Tujuan A: Menurut berita tentang paham ISIS di Indonesia, ada berapa titik utama di wilayah Indonesia yang sudah dimasuki ajaran ISIS?

Teks Sumber:
· · · · · · ·
Al Chaidar Sebut Paham ISIS Sudah Masuk ke Aceh

Mantan Ketua Mantiki III Jamaah Islamiah Natsir Abbas (kanan), Kepala Badan Nasional Penanggulangan Terorisme Ansyaad Mbai, dan Pengamat Teroris Negara Islam Indonesia Al Chaidar.
AcehXPress.coJakarta - Pengamat teroris, Al Chaidar, mengatakan paham kelompok Islamic State of Iraq and Syam (ISIS) sudah tersebar di wilayah Indonesia. Menurut dia, berdasarkan penelitian yang dilakukan timnya, ada sekitar dua puluh titik utama di wilayah Indonesia yang sudah dimasuki ajaran ISIS.
"Jumlah pendukung tersebar," kata Al Chaidar yang dituliskan Kamis (7/8/2014).
· · · · · · ·
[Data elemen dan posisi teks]

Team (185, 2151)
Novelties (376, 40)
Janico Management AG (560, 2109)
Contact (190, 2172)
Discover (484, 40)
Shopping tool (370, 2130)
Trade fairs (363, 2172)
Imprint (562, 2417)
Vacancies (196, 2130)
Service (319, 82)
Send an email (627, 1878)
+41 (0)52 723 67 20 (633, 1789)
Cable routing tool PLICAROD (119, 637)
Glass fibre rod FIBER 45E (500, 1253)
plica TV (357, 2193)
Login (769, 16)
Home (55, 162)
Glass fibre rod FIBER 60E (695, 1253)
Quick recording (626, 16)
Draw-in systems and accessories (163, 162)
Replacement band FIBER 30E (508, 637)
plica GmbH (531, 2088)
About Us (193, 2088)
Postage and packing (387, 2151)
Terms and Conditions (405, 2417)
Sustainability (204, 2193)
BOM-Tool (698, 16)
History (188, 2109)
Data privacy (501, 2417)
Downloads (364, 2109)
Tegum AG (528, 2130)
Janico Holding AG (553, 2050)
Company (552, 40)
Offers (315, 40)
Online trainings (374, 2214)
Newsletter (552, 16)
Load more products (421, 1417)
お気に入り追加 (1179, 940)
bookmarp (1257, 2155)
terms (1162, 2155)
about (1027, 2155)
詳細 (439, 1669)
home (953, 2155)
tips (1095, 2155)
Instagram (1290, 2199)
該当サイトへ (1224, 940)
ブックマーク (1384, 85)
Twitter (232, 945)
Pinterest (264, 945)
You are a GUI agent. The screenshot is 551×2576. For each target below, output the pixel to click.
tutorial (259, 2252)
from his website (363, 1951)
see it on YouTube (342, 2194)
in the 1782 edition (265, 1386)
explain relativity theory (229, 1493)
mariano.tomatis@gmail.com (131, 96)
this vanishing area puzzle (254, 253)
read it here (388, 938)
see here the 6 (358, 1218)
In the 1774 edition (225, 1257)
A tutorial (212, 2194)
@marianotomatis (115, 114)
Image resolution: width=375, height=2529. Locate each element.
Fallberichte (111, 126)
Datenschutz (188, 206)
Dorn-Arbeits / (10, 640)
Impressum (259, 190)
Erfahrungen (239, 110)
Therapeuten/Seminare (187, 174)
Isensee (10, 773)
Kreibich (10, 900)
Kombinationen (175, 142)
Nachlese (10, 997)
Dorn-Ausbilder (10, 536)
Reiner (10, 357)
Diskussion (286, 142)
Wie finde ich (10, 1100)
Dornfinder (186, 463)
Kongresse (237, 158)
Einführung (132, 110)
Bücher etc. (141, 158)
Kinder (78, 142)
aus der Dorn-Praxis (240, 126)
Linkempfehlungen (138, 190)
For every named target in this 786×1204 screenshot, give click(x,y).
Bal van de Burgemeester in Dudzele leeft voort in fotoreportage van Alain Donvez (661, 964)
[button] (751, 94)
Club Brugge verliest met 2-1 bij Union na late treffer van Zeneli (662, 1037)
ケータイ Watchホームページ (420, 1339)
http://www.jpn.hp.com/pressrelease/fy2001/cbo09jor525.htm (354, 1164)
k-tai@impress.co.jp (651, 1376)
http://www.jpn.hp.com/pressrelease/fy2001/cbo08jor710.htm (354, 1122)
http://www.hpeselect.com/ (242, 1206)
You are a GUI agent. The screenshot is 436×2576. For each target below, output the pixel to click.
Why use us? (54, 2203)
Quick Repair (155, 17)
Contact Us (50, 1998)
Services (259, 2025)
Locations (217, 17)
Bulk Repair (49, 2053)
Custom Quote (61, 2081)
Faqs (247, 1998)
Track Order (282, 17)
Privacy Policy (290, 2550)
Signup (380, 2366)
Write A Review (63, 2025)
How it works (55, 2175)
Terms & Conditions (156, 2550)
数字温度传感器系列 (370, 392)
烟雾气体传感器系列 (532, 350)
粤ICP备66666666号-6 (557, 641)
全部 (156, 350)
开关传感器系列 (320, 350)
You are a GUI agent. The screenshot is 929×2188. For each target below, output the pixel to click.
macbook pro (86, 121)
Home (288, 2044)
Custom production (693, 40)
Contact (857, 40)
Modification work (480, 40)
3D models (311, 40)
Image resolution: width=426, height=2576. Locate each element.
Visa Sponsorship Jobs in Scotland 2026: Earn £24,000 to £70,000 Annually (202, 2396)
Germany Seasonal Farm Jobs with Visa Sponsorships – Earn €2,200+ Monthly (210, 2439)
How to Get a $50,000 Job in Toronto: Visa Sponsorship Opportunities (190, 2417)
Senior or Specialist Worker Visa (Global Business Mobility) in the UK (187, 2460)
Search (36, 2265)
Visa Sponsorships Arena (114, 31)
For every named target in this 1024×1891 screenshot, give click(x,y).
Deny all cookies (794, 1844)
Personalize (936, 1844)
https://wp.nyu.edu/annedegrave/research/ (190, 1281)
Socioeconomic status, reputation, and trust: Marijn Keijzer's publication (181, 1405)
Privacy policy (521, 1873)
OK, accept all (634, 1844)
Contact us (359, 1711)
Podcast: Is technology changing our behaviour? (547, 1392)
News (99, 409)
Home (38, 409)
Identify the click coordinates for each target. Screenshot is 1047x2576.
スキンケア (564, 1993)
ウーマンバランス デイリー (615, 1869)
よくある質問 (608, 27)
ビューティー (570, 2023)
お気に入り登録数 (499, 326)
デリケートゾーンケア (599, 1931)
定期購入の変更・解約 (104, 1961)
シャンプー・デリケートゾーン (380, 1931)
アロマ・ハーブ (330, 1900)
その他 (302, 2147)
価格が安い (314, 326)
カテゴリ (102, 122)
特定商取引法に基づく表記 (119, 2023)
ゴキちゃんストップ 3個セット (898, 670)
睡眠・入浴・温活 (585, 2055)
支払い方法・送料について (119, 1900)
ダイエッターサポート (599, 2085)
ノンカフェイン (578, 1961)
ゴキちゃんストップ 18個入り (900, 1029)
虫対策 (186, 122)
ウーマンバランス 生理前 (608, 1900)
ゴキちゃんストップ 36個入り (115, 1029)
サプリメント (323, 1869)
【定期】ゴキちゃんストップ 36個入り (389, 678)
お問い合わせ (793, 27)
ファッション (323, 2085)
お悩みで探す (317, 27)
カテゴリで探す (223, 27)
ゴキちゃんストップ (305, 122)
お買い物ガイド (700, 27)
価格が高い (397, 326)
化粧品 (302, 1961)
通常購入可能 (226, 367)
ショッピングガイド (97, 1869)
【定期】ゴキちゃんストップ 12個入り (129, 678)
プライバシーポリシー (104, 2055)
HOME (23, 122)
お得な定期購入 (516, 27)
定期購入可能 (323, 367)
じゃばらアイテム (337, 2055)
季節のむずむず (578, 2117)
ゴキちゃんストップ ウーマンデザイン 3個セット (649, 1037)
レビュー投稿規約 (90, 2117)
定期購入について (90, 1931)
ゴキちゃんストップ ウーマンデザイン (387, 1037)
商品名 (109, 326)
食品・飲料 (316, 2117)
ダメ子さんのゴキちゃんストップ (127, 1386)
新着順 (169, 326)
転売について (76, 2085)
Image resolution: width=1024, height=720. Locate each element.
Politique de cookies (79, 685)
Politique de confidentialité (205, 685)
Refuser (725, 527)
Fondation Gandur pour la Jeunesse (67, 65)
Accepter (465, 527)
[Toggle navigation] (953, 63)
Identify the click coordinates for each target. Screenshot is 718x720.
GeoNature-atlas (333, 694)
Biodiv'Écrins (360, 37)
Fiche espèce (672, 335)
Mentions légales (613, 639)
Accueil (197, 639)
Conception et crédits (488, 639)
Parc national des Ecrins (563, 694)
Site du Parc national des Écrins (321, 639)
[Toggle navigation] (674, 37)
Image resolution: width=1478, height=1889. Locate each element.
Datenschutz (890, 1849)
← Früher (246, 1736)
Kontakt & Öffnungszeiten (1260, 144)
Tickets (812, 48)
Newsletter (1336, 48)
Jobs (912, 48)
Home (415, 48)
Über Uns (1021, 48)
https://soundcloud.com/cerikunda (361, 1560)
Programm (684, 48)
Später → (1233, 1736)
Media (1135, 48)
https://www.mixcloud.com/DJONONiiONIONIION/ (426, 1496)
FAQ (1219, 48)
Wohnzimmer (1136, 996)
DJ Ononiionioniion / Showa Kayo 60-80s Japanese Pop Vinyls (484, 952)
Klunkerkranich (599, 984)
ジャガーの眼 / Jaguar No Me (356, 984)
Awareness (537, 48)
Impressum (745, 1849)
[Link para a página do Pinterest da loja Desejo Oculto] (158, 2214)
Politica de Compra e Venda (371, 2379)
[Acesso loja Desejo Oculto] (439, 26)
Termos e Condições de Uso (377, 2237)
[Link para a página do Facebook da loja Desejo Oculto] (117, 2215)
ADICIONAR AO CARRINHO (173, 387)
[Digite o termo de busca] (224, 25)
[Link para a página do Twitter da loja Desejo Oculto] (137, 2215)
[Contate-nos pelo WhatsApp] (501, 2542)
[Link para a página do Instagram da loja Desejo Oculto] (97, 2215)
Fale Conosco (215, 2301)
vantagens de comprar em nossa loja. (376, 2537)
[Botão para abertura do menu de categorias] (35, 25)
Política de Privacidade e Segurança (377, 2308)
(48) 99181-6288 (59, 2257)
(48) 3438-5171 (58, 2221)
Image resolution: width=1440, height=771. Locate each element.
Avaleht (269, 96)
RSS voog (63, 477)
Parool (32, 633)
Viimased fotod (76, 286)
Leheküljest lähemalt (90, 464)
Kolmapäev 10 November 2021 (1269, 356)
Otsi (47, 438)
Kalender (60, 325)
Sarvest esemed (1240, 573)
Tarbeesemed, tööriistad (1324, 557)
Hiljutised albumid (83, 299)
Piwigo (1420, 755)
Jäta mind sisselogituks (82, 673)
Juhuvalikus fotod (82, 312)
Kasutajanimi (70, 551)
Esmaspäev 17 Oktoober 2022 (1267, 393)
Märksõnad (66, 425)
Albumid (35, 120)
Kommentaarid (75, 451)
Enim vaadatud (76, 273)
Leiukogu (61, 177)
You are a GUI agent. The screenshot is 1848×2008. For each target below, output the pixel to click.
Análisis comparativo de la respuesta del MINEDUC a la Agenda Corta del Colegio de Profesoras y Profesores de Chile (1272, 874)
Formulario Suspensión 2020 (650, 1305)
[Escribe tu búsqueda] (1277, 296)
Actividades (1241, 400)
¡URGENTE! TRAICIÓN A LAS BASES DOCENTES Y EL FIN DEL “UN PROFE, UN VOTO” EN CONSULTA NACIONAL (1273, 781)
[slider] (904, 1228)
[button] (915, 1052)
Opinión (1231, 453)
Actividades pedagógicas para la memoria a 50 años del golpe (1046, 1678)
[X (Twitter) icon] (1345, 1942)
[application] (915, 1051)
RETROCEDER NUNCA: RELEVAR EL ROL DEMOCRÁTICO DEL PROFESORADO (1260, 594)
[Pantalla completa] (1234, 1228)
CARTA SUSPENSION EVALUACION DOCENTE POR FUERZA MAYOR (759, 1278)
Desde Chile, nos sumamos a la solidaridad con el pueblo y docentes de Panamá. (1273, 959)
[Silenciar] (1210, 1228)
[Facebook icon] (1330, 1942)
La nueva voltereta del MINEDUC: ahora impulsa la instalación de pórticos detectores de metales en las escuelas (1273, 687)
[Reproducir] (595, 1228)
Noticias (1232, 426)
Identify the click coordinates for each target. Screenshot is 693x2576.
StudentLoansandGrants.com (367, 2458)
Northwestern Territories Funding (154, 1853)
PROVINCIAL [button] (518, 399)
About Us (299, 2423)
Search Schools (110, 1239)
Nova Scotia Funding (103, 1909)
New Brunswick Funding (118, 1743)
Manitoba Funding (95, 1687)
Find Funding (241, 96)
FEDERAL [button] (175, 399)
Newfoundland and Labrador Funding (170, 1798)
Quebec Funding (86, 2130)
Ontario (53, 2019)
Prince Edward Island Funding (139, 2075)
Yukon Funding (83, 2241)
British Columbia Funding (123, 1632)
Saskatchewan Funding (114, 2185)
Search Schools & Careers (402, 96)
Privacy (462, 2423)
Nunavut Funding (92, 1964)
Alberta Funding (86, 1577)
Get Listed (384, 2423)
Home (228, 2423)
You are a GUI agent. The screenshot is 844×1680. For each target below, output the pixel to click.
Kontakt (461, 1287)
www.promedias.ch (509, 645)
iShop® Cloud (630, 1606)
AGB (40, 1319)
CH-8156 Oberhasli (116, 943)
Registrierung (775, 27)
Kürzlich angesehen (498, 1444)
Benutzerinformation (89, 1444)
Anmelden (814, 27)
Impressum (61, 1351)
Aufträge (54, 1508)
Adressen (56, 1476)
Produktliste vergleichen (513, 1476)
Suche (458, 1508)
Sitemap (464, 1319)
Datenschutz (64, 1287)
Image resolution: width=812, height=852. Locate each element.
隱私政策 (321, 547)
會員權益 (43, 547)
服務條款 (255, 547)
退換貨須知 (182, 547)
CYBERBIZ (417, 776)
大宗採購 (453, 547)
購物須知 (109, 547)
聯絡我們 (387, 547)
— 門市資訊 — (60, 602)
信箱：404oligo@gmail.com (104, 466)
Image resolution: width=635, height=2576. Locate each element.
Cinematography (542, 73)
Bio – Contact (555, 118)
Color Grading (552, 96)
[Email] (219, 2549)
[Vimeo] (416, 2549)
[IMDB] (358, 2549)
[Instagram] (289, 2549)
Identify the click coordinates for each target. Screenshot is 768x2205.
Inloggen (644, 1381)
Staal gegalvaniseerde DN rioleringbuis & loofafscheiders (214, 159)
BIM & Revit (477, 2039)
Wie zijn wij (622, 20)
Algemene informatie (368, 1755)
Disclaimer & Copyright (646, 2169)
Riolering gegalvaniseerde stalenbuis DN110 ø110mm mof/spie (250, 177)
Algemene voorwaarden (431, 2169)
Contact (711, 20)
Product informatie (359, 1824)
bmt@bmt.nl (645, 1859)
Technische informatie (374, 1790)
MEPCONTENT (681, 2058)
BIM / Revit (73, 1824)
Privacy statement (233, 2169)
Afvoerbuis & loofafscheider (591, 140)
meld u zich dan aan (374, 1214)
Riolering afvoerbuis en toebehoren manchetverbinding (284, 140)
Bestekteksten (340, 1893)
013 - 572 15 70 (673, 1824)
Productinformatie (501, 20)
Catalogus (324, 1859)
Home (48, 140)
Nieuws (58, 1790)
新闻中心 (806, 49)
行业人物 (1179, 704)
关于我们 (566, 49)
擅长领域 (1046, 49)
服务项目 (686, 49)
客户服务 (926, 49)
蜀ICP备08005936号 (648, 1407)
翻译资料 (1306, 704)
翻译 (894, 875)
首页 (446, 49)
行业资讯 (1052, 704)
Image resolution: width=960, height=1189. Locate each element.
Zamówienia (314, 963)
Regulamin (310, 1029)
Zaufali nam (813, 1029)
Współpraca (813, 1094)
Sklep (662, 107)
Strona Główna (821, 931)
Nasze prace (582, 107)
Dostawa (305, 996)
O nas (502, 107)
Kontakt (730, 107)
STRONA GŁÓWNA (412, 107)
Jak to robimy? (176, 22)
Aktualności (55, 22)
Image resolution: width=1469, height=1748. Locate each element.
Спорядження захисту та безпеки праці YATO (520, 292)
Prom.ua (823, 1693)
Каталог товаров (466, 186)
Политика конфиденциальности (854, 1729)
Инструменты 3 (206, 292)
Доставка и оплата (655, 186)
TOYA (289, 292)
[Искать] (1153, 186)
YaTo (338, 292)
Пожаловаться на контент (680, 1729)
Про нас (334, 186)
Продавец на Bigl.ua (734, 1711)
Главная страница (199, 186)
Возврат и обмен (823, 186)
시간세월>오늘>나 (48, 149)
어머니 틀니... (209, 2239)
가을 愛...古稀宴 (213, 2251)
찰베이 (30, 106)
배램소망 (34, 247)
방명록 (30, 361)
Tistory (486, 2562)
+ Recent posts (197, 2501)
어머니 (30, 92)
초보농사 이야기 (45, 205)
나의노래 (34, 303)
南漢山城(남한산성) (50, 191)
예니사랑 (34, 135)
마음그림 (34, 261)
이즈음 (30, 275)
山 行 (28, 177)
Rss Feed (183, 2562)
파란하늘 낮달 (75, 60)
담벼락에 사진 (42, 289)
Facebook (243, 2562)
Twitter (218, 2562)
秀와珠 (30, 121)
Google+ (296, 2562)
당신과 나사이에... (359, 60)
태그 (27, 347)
· · · · · · ·
Tujuan B: Salin ulang tanpa perubahan entri mulai dari baris yang memuat "HOME (23, 122)" sampai baris yang memuat "転売について (76, 2085)", termasuk kedua baris tersebut.

Jawaban Latihan A: Sekitar dua puluh titik utama.

Jawaban Latihan B:
HOME (23, 122)
お得な定期購入 (516, 27)
定期購入可能 (323, 367)
じゃばらアイテム (337, 2055)
季節のむずむず (578, 2117)
ゴキちゃんストップ ウーマンデザイン 3個セット (649, 1037)
レビュー投稿規約 (90, 2117)
定期購入について (90, 1931)
ゴキちゃんストップ ウーマンデザイン (387, 1037)
商品名 (109, 326)
食品・飲料 (316, 2117)
ダメ子さんのゴキちゃんストップ (127, 1386)
新着順 (169, 326)
転売について (76, 2085)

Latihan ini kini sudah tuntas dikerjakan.